Parar una máquina después de 8 años es sencillo: apretás el botón y pum. De golpe amainan los rugidos, creo escuchar un pájaro. Pum, pum, pum. Lo único que sisea todavía son las pérdidas de las líneas de vapor, en un rato ya ni eso. Parar una planta tiene algo de profano en esta industria, de pums heréticos. Nunca había sentido el silencio en mi trabajo, es la primera vez que hablo sin gritar en el pasillo de bombas y el viejo que está conmigo se me caga de risa cuando le digo mi epifanía porque dice que no me escucha. Hasta parecen inofensivos los carteles amarillos con calaveras que marcan la presencia de los gases venenosos. Casi que te dan ganas de llevarte uno a tu casa.

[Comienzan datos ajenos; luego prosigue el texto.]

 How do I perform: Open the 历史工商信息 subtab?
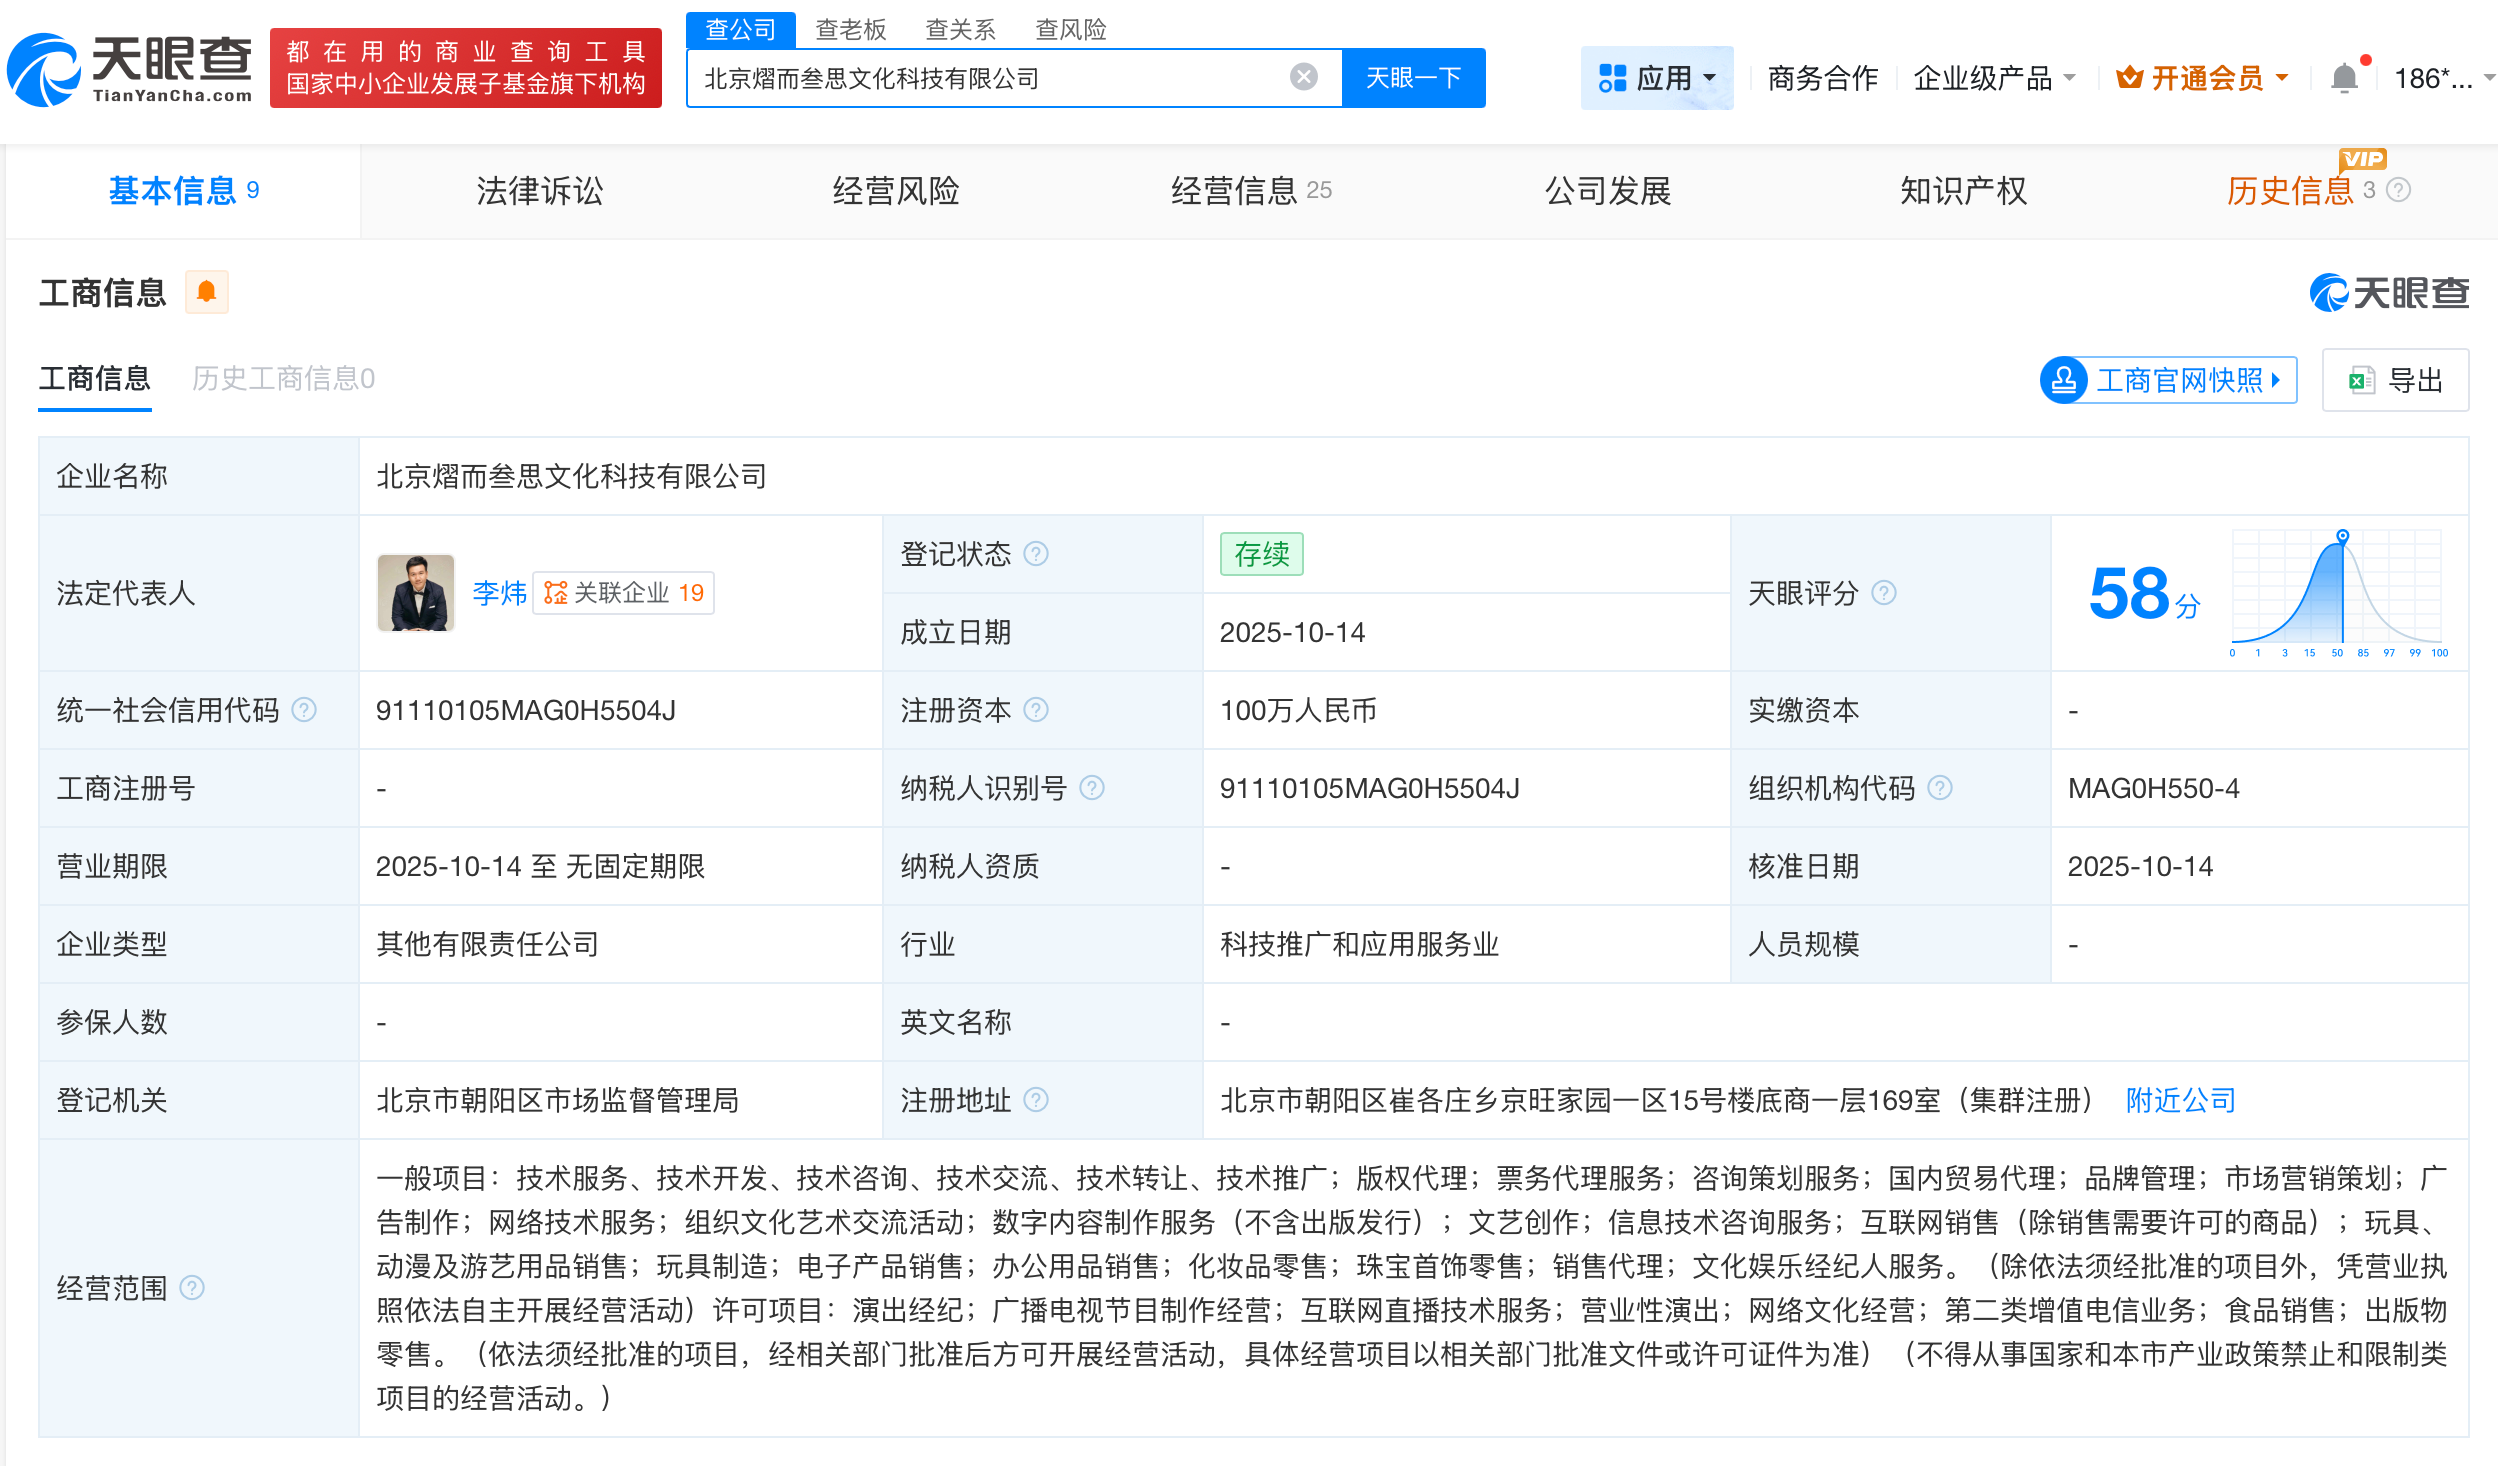tap(283, 379)
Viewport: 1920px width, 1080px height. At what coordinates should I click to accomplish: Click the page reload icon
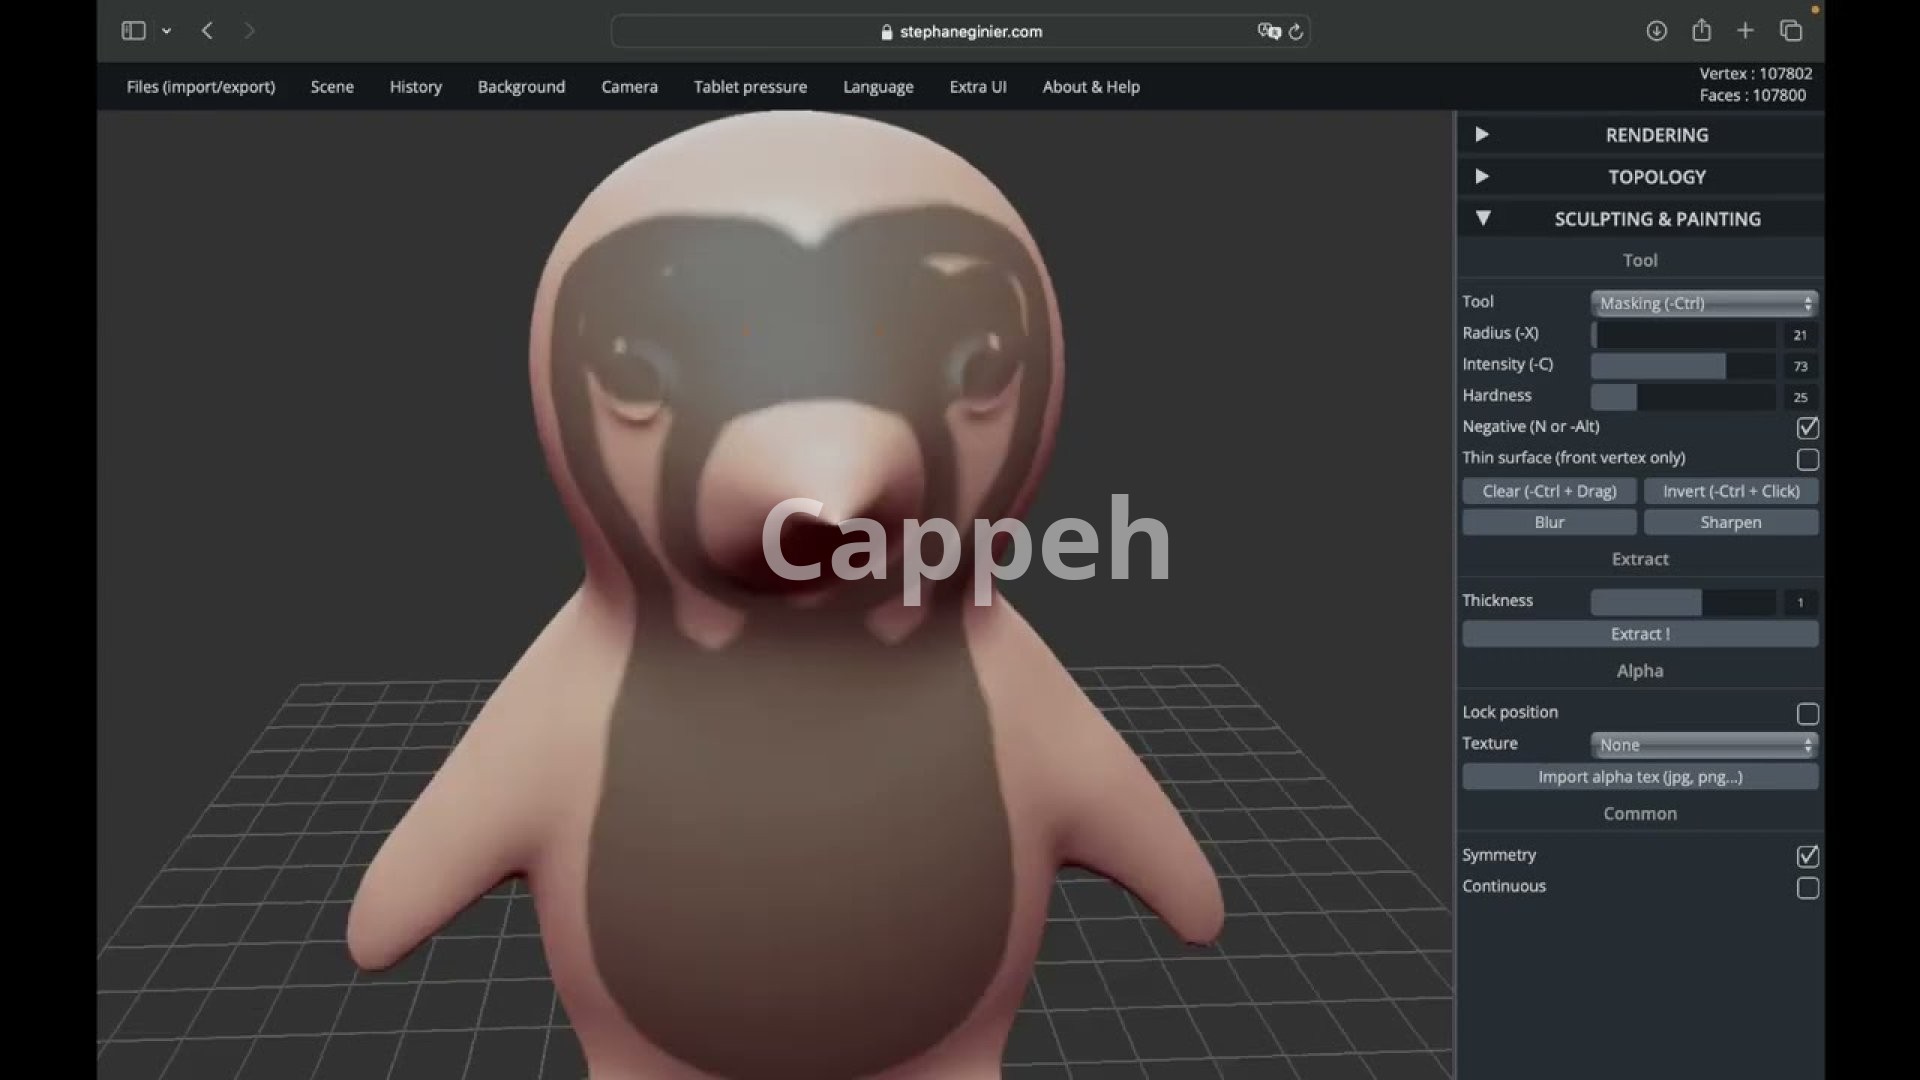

La gente está contenta pero es terrible que deslomarse un mes entero por unas horas extras, suscite algún tipo de algarabía. Pero pasa. Todos estamos pensando en qué vamos a gastar la plata que todavía no tenemos, ni pasó por el tamiz del impuesto a las ganancias. Recién arranca este baile, estamos con energía y un poco alegres por encontrarnos todos juntos para algo que no sea el velorio de un jubilado que se murió de cáncer. Se habla de hacer un asado en el quincho la semana que viene cuando terminemos de parar todo: entre risas, como se aprende a apretar entre los laburantes, le arrancamos tres vacíos y un pechito de cerdo a nuestro gerente.